Before you finish, make sure every line below has been written out exactly.
=-=-=
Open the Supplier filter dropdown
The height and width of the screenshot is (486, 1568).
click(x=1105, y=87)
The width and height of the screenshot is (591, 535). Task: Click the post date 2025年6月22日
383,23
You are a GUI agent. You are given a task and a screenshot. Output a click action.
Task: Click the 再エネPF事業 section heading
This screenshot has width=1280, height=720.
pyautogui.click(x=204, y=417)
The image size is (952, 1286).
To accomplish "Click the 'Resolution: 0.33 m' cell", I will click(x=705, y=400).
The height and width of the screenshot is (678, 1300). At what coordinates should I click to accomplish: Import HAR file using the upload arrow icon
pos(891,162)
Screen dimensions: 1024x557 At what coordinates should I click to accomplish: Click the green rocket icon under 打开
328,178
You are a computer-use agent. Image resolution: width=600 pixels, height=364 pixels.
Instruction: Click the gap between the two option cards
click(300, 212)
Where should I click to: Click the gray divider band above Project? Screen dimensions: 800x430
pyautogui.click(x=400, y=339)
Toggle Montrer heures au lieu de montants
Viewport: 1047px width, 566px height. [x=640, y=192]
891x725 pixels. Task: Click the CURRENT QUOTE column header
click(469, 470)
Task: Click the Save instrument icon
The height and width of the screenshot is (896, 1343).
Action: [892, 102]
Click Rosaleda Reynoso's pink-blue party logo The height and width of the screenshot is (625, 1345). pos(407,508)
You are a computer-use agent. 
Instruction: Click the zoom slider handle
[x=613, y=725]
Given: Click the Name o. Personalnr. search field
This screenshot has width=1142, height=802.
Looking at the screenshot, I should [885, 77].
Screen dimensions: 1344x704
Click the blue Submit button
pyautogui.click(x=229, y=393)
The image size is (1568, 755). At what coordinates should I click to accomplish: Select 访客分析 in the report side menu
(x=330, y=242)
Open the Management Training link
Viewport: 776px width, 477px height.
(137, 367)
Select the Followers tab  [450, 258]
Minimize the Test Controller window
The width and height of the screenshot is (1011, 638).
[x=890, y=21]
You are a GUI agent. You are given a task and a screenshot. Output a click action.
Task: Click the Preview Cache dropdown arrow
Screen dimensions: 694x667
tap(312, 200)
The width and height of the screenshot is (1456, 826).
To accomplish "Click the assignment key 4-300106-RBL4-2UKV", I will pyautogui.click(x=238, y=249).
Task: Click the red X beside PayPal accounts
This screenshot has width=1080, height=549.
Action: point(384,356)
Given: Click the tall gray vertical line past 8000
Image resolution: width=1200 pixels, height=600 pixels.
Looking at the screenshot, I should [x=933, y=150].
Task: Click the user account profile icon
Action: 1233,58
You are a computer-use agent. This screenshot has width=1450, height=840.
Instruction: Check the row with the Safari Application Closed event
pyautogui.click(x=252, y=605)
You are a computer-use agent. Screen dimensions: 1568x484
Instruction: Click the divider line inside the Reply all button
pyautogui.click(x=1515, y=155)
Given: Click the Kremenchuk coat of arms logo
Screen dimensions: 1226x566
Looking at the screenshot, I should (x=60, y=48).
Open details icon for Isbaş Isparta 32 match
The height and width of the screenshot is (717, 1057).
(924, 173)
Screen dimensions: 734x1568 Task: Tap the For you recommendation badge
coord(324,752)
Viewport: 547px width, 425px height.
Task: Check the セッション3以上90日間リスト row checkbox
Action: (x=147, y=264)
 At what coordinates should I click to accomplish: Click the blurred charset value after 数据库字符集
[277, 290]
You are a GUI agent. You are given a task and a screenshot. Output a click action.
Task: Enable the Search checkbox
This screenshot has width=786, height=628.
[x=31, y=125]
=-=-=
— Task answer —
Open the Supplier filter dropdown
The height and width of the screenshot is (486, 1568).
click(x=1105, y=87)
The width and height of the screenshot is (591, 535). Task: Click the post date 2025年6月22日
383,23
You are a GUI agent. You are given a task and a screenshot. Output a click action.
Task: Click the 再エネPF事業 section heading
This screenshot has width=1280, height=720.
pyautogui.click(x=204, y=417)
The image size is (952, 1286).
To accomplish "Click the 'Resolution: 0.33 m' cell", I will click(x=705, y=400).
The height and width of the screenshot is (678, 1300). At what coordinates should I click to accomplish: Import HAR file using the upload arrow icon
pos(891,162)
Screen dimensions: 1024x557 At what coordinates should I click to accomplish: Click the green rocket icon under 打开
328,178
You are a computer-use agent. Image resolution: width=600 pixels, height=364 pixels.
Instruction: Click the gap between the two option cards
click(300, 212)
Where should I click to: Click the gray divider band above Project? Screen dimensions: 800x430
pyautogui.click(x=400, y=339)
Toggle Montrer heures au lieu de montants
Viewport: 1047px width, 566px height. [x=640, y=192]
891x725 pixels. Task: Click the CURRENT QUOTE column header
click(469, 470)
Task: Click the Save instrument icon
The height and width of the screenshot is (896, 1343).
Action: [892, 102]
Click Rosaleda Reynoso's pink-blue party logo The height and width of the screenshot is (625, 1345). pos(407,508)
You are a computer-use agent. 
Instruction: Click the zoom slider handle
[x=613, y=725]
Given: Click the Name o. Personalnr. search field
This screenshot has width=1142, height=802.
Looking at the screenshot, I should [885, 77].
Screen dimensions: 1344x704
Click the blue Submit button
pyautogui.click(x=229, y=393)
The image size is (1568, 755). At what coordinates should I click to accomplish: Select 访客分析 in the report side menu
(x=330, y=242)
Open the Management Training link
Viewport: 776px width, 477px height.
(137, 367)
Select the Followers tab  [450, 258]
Minimize the Test Controller window
The width and height of the screenshot is (1011, 638).
[x=890, y=21]
You are a GUI agent. You are given a task and a screenshot. Output a click action.
Task: Click the Preview Cache dropdown arrow
Screen dimensions: 694x667
tap(312, 200)
The width and height of the screenshot is (1456, 826).
To accomplish "Click the assignment key 4-300106-RBL4-2UKV", I will pyautogui.click(x=238, y=249).
Task: Click the red X beside PayPal accounts
This screenshot has width=1080, height=549.
Action: point(384,356)
Given: Click the tall gray vertical line past 8000
Image resolution: width=1200 pixels, height=600 pixels.
Looking at the screenshot, I should [x=933, y=150].
Task: Click the user account profile icon
Action: 1233,58
You are a computer-use agent. This screenshot has width=1450, height=840.
Instruction: Check the row with the Safari Application Closed event
pyautogui.click(x=252, y=605)
You are a computer-use agent. Screen dimensions: 1568x484
Instruction: Click the divider line inside the Reply all button
pyautogui.click(x=1515, y=155)
Given: Click the Kremenchuk coat of arms logo
Screen dimensions: 1226x566
Looking at the screenshot, I should (x=60, y=48).
Open details icon for Isbaş Isparta 32 match
The height and width of the screenshot is (717, 1057).
(924, 173)
Screen dimensions: 734x1568 Task: Tap the For you recommendation badge
coord(324,752)
Viewport: 547px width, 425px height.
Task: Check the セッション3以上90日間リスト row checkbox
Action: (x=147, y=264)
 At what coordinates should I click to accomplish: Click the blurred charset value after 数据库字符集
[277, 290]
You are a GUI agent. You are given a task and a screenshot. Output a click action.
Task: Enable the Search checkbox
This screenshot has width=786, height=628.
[x=31, y=125]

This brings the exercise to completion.